Data to process:
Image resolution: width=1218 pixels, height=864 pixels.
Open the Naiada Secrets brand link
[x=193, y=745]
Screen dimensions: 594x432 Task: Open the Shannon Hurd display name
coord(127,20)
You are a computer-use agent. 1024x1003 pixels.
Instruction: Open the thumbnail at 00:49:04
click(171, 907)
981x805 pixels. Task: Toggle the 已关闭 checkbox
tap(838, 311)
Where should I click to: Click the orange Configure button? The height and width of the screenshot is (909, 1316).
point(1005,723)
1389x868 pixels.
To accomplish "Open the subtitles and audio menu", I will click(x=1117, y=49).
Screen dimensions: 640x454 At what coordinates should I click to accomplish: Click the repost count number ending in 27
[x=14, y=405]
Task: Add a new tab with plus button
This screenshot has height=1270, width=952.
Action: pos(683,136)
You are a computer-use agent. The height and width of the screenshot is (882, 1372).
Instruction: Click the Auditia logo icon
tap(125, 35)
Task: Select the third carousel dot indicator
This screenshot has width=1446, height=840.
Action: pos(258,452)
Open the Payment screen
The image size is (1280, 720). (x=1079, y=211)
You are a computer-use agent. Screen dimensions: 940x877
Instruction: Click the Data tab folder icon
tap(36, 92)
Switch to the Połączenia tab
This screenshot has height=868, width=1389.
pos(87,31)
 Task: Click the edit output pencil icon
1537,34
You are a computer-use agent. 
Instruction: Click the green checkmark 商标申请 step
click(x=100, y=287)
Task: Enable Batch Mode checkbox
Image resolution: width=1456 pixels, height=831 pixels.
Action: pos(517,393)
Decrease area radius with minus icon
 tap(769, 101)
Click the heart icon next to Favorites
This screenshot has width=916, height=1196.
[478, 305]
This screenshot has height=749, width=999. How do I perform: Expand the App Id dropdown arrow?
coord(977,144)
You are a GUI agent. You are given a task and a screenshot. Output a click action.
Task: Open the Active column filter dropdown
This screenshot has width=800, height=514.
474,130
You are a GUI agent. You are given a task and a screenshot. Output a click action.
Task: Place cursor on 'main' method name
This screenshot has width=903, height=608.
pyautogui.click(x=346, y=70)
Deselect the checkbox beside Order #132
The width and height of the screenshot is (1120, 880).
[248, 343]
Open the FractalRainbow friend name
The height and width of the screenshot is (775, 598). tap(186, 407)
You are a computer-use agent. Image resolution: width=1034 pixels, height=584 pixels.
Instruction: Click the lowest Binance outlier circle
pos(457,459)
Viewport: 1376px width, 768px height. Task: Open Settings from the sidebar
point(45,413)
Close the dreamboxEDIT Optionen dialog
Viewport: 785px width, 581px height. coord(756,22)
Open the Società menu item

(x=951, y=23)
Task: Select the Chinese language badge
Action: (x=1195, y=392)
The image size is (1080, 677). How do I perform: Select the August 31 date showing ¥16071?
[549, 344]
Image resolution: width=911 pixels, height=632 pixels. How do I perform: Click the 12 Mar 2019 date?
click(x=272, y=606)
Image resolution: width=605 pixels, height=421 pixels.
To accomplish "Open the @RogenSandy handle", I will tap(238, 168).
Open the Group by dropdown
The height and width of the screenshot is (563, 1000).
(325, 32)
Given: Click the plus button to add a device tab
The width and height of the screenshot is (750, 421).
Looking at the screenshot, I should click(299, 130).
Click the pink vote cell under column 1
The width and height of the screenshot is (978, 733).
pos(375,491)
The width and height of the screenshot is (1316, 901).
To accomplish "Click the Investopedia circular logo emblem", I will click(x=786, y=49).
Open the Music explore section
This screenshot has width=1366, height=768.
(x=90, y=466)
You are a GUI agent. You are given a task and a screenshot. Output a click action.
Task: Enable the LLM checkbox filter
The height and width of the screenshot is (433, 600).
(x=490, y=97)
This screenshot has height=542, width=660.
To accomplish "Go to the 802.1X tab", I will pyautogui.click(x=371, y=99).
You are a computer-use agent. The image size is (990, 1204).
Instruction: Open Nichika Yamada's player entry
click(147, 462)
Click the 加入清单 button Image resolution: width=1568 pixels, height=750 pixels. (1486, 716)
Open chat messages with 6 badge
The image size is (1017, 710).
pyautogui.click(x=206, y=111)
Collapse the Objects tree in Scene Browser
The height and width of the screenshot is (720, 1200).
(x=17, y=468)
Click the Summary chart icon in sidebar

Requirement:
Present every line of the listing above as a numbered list, leaving out any blank lines.

Output of the exercise:
1. Image resolution: width=1218 pixels, height=864 pixels.
2. Open the Naiada Secrets brand link
3. [x=193, y=745]
4. Screen dimensions: 594x432 Task: Open the Shannon Hurd display name
5. coord(127,20)
6. You are a computer-use agent. 1024x1003 pixels.
7. Instruction: Open the thumbnail at 00:49:04
8. click(171, 907)
9. 981x805 pixels. Task: Toggle the 已关闭 checkbox
10. tap(838, 311)
11. Where should I click to: Click the orange Configure button? The height and width of the screenshot is (909, 1316).
12. point(1005,723)
13. 1389x868 pixels.
14. To accomplish "Open the subtitles and audio menu", I will click(x=1117, y=49).
15. Screen dimensions: 640x454 At what coordinates should I click to accomplish: Click the repost count number ending in 27
16. [x=14, y=405]
17. Task: Add a new tab with plus button
18. This screenshot has height=1270, width=952.
19. Action: pos(683,136)
20. You are a computer-use agent. The height and width of the screenshot is (882, 1372).
21. Instruction: Click the Auditia logo icon
22. tap(125, 35)
23. Task: Select the third carousel dot indicator
24. This screenshot has width=1446, height=840.
25. Action: pos(258,452)
26. Open the Payment screen
27. The image size is (1280, 720). (x=1079, y=211)
28. You are a computer-use agent. Screen dimensions: 940x877
29. Instruction: Click the Data tab folder icon
30. tap(36, 92)
31. Switch to the Połączenia tab
32. This screenshot has height=868, width=1389.
33. pos(87,31)
34.  Task: Click the edit output pencil icon
35. 1537,34
36. You are a computer-use agent. 
37. Instruction: Click the green checkmark 商标申请 step
38. click(x=100, y=287)
39. Task: Enable Batch Mode checkbox
40. Image resolution: width=1456 pixels, height=831 pixels.
41. Action: pos(517,393)
42. Decrease area radius with minus icon
43.  tap(769, 101)
44. Click the heart icon next to Favorites
45. This screenshot has width=916, height=1196.
46. [478, 305]
47. This screenshot has height=749, width=999. How do I perform: Expand the App Id dropdown arrow?
48. coord(977,144)
49. You are a GUI agent. You are given a task and a screenshot. Output a click action.
50. Task: Open the Active column filter dropdown
51. This screenshot has width=800, height=514.
52. 474,130
53. You are a GUI agent. You are given a task and a screenshot. Output a click action.
54. Task: Place cursor on 'main' method name
55. This screenshot has width=903, height=608.
56. pyautogui.click(x=346, y=70)
57. Deselect the checkbox beside Order #132
58. The width and height of the screenshot is (1120, 880).
59. [248, 343]
60. Open the FractalRainbow friend name
61. The height and width of the screenshot is (775, 598). tap(186, 407)
62. You are a computer-use agent. Image resolution: width=1034 pixels, height=584 pixels.
63. Instruction: Click the lowest Binance outlier circle
64. pos(457,459)
65. Viewport: 1376px width, 768px height. Task: Open Settings from the sidebar
66. point(45,413)
67. Close the dreamboxEDIT Optionen dialog
68. Viewport: 785px width, 581px height. coord(756,22)
69. Open the Società menu item
70. (x=951, y=23)
71. Task: Select the Chinese language badge
72. Action: (x=1195, y=392)
73. The image size is (1080, 677). How do I perform: Select the August 31 date showing ¥16071?
74. [549, 344]
75. Image resolution: width=911 pixels, height=632 pixels. How do I perform: Click the 12 Mar 2019 date?
76. click(x=272, y=606)
77. Image resolution: width=605 pixels, height=421 pixels.
78. To accomplish "Open the @RogenSandy handle", I will tap(238, 168).
79. Open the Group by dropdown
80. The height and width of the screenshot is (563, 1000).
81. (325, 32)
82. Given: Click the plus button to add a device tab
83. The width and height of the screenshot is (750, 421).
84. Looking at the screenshot, I should click(299, 130).
85. Click the pink vote cell under column 1
86. The width and height of the screenshot is (978, 733).
87. pos(375,491)
88. The width and height of the screenshot is (1316, 901).
89. To accomplish "Click the Investopedia circular logo emblem", I will click(x=786, y=49).
90. Open the Music explore section
91. This screenshot has width=1366, height=768.
92. (x=90, y=466)
93. You are a GUI agent. You are given a task and a screenshot. Output a click action.
94. Task: Enable the LLM checkbox filter
95. The height and width of the screenshot is (433, 600).
96. (x=490, y=97)
97. This screenshot has height=542, width=660.
98. To accomplish "Go to the 802.1X tab", I will pyautogui.click(x=371, y=99).
99. You are a computer-use agent. The image size is (990, 1204).
100. Instruction: Open Nichika Yamada's player entry
101. click(147, 462)
102. Click the 加入清单 button Image resolution: width=1568 pixels, height=750 pixels. (1486, 716)
103. Open chat messages with 6 badge
104. The image size is (1017, 710).
105. pyautogui.click(x=206, y=111)
106. Collapse the Objects tree in Scene Browser
107. The height and width of the screenshot is (720, 1200).
108. (x=17, y=468)
109. Click the Summary chart icon in sidebar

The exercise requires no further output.